Dataset items>

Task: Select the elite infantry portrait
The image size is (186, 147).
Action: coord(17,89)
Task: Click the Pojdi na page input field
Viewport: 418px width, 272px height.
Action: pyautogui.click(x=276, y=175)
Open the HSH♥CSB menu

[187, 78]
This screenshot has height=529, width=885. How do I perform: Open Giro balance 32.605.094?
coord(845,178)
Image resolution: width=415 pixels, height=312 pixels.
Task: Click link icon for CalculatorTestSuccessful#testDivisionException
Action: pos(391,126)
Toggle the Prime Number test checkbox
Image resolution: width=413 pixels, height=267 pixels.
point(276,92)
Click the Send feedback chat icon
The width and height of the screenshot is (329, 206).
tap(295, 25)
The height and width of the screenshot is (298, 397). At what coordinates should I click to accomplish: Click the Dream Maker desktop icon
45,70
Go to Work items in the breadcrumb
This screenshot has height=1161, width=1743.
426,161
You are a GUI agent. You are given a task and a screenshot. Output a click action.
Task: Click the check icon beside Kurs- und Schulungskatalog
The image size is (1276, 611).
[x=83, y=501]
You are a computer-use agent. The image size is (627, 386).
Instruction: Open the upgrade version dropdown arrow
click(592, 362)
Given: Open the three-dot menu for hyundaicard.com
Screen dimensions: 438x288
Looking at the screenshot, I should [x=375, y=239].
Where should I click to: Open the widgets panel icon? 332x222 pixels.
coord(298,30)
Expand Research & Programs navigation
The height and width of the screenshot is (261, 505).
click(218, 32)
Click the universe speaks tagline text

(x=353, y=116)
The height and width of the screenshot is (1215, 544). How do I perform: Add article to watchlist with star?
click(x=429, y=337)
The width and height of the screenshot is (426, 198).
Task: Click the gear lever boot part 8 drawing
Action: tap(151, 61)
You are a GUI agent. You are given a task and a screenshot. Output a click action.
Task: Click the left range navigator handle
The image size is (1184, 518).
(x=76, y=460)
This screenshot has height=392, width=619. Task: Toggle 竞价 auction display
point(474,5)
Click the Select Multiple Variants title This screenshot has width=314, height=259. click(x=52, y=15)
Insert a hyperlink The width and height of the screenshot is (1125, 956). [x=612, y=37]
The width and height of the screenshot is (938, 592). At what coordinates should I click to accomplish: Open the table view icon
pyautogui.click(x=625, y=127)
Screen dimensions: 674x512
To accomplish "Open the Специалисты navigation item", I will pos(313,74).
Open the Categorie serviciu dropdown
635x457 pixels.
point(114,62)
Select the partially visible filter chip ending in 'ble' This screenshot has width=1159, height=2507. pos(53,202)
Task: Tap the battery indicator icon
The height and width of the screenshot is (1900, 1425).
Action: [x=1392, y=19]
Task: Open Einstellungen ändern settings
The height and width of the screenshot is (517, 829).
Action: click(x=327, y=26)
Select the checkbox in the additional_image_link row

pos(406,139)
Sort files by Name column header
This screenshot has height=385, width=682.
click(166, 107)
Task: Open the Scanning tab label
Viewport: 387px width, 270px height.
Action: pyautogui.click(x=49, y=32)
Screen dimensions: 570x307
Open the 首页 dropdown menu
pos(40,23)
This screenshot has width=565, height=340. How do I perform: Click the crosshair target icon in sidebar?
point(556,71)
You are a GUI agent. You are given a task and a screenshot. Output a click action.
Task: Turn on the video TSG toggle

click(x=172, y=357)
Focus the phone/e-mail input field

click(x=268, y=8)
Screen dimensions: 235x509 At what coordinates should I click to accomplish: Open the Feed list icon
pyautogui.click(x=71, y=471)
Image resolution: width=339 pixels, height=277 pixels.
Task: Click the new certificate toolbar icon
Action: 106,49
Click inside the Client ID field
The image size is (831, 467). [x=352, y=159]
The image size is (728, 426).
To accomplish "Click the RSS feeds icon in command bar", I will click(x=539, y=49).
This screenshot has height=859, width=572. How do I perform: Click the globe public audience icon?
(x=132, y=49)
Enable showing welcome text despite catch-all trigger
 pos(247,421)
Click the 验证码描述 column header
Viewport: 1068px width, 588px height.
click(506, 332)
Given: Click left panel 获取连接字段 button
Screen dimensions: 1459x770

Work required> Only one span of lines is wanted: the line with "This screenshot has height=859, width=572." and every line after it to the end of the entries, output exactly.

Reply to the task>
This screenshot has height=859, width=572. How do I perform: Click the globe public audience icon?
(x=132, y=49)
Enable showing welcome text despite catch-all trigger
 pos(247,421)
Click the 验证码描述 column header
Viewport: 1068px width, 588px height.
click(506, 332)
Given: Click left panel 获取连接字段 button
Screen dimensions: 1459x770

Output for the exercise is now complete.